President Bush giving a speech to first responders in the aftermath of 9/11.
The 1970s marked an important turning point in the history of Western democracies. Having led their populations to the obscene carnage of World War II in reaction to Nazi aggression, the elites of North America and their non-communist European subjects understood — above all, for pragmatic reasons linked to the need to rebuild markets and industries — that it was in their interest to provide ordinary citizens of their societies with social and democratic rights and privileges seldom, if ever, seen in the history of humankind.
The effort was, for the most part, an enormous success.
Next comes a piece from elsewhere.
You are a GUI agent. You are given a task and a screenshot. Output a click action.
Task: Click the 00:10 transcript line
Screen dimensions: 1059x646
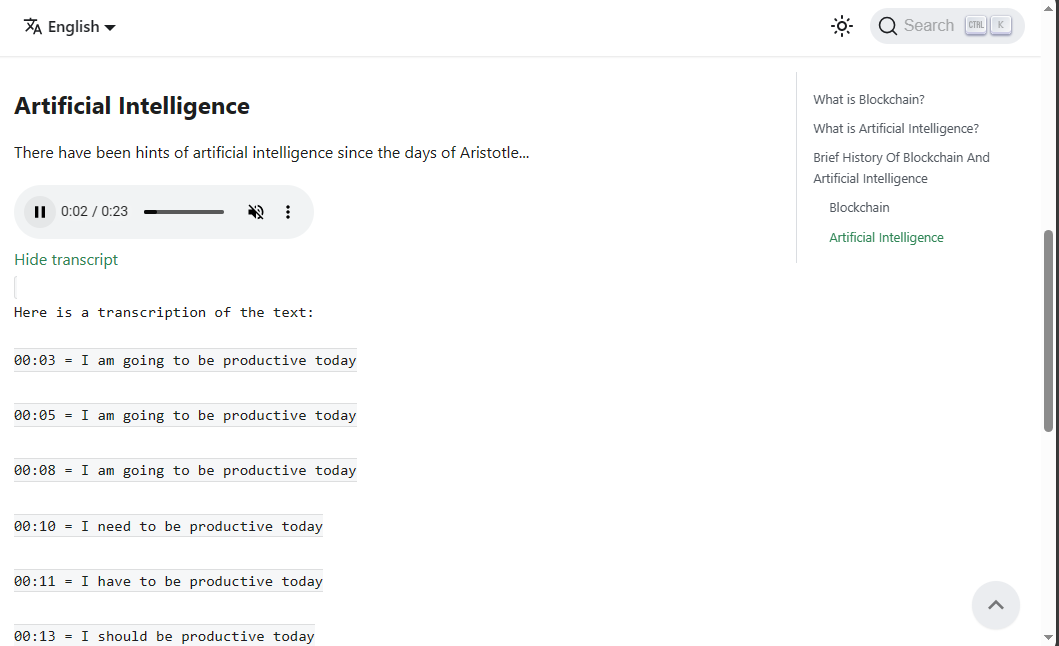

And therein lay precisely the problem: the masses who had grown up during the three decades following the war did not understand that the economic and governmental elites had no intention of allowing the regimes of supervised democracy of those years to evolve, over time, into true receptacles of the popular will.
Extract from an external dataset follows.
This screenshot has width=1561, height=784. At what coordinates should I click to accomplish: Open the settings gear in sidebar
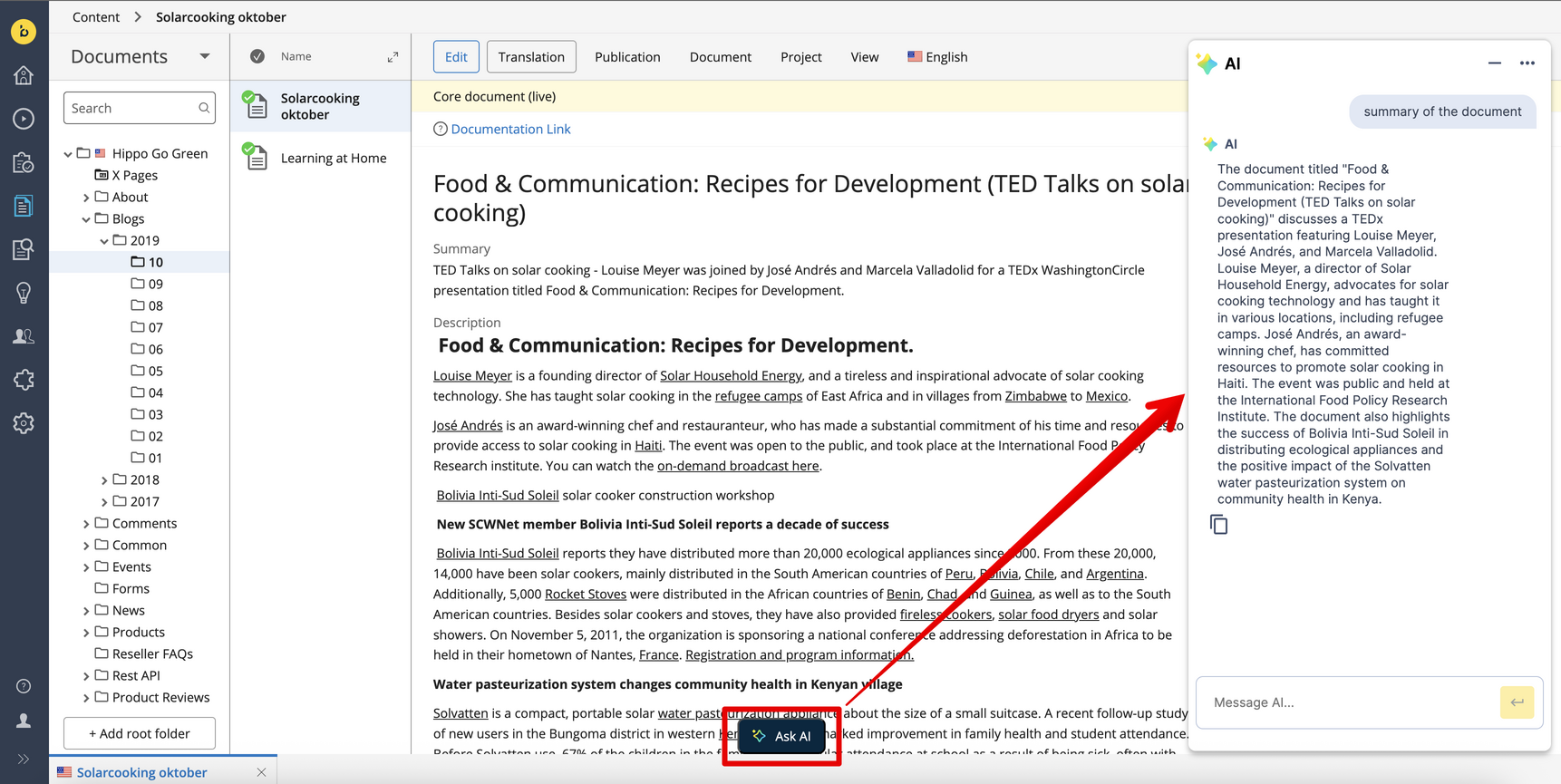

The masses' inability to comprehend the implicit limits on their political agency was not a new problem. What was new were the restrictions on elite manoeuvrability imposed by the reality of the Cold War in this historical moment.
How could the elites resort to overwhelming violence, as they had traditionally done, to crush youthful rebellions in areas under their control when heavy-handedness of this type was precisely what they were criticizing day after day in their anti-communist propaganda?
Comment: At least the University hasn't disowned and cancelled him, as of yet. One wonders, though, if his days are numbered. You can't have University students getting even a brief glimpse of the truth. It interferes with the indoctrination programming.